The Communist and the Communist’s Daughter: A Memoir
by Jane Lazarre
(Duke University Press, £22.99)

IN THIS memoir, Jane Lazarre weaves a complex and fascinating account of her father, the lifelong communist, party organiser and Spanish civil war veteran William Lazarre, aka Bill Lawrence, in the form of an intergenerational dialogue.

Her father came to the US at the beginning of the last century to escape the pogroms in tsarist Russia and, already enthused by the ideals of communism, he joined the US Communist Party and became a full-time organiser. He volunteered for Spain in 1936 and became a commissar with the Lincoln Brigade.

He spent time in prison as a result of his activism and, in the 1950s, fell foul of the McCarthy witch-hunts and was threatened with deportation for refusing to testify against his comrades.

The post-war splits in the US party and the later Khrushchev revelations caused him great heartache, as did the loss of friends. To compound his woes, his wife died of cancer when their two daughters were quite small, leaving Lazarre to bring them up by himself.

His eldest daughter Jane grew up surrounded by communists and their ideas and experienced not only the elation and comradeship but also ostracism and a sense of being different to other children, of learning to lie to the FBI agents arriving on the doorstep looking for her father.

She writes movingly of her turbulent relationship with her parent and of her rebellion during her teenage years but also of his unstinting love for her.

The book is an attempt to discover who her father really was, the significance of his life and his contribution as a communist to US society. She also attempts to come to terms with her teenage rejection of Lazarre, when she unfairly blamed him for her mother’s death.

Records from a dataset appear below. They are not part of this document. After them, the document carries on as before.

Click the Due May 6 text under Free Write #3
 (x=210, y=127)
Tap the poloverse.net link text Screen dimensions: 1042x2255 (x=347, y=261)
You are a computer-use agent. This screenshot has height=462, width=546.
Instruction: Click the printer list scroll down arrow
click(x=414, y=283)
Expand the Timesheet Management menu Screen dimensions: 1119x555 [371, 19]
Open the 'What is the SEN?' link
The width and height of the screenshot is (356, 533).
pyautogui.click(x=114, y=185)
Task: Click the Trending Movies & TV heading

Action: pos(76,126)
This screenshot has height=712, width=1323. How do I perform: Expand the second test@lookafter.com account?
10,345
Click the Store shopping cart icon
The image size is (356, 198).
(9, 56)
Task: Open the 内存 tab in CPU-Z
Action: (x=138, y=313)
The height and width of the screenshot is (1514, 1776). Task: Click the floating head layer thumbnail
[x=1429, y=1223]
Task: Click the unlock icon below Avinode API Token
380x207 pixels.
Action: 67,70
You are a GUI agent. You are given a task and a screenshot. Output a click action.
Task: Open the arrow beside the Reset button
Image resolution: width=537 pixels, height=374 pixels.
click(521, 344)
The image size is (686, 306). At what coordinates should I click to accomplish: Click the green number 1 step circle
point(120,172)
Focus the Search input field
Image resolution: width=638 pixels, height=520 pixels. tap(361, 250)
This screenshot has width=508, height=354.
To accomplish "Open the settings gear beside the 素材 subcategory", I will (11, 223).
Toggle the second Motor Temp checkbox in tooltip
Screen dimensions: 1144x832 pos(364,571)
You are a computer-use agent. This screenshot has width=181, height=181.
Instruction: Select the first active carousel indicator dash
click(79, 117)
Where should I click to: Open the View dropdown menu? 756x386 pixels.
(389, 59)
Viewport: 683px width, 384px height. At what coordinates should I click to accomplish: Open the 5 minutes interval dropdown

She peels away the hurt and reveals the misunderstandings, layer by layer, exploring his life and her own relationship with him and his politics. Elliptically and meticulously, she builds up a fascinating interface between the personal weft and the political warp of both their lives and in doing so creates a fitting monument to a selfless and heroic US communist. She even visits modern-day Spain to retrace her father’s footsteps and finds those battles of the 1930s still resonating today. Into this rich fabric of his east European Jewish heritage and deeply held communist beliefs, she introduces an Afro-American element through her marriage to a black American from the deep south and the experience of bringing up two mixed-race children.

This is a memoir rich in intelligent reflection of an aspect of US political history that receives little airing. It's an elegantly written and moving account.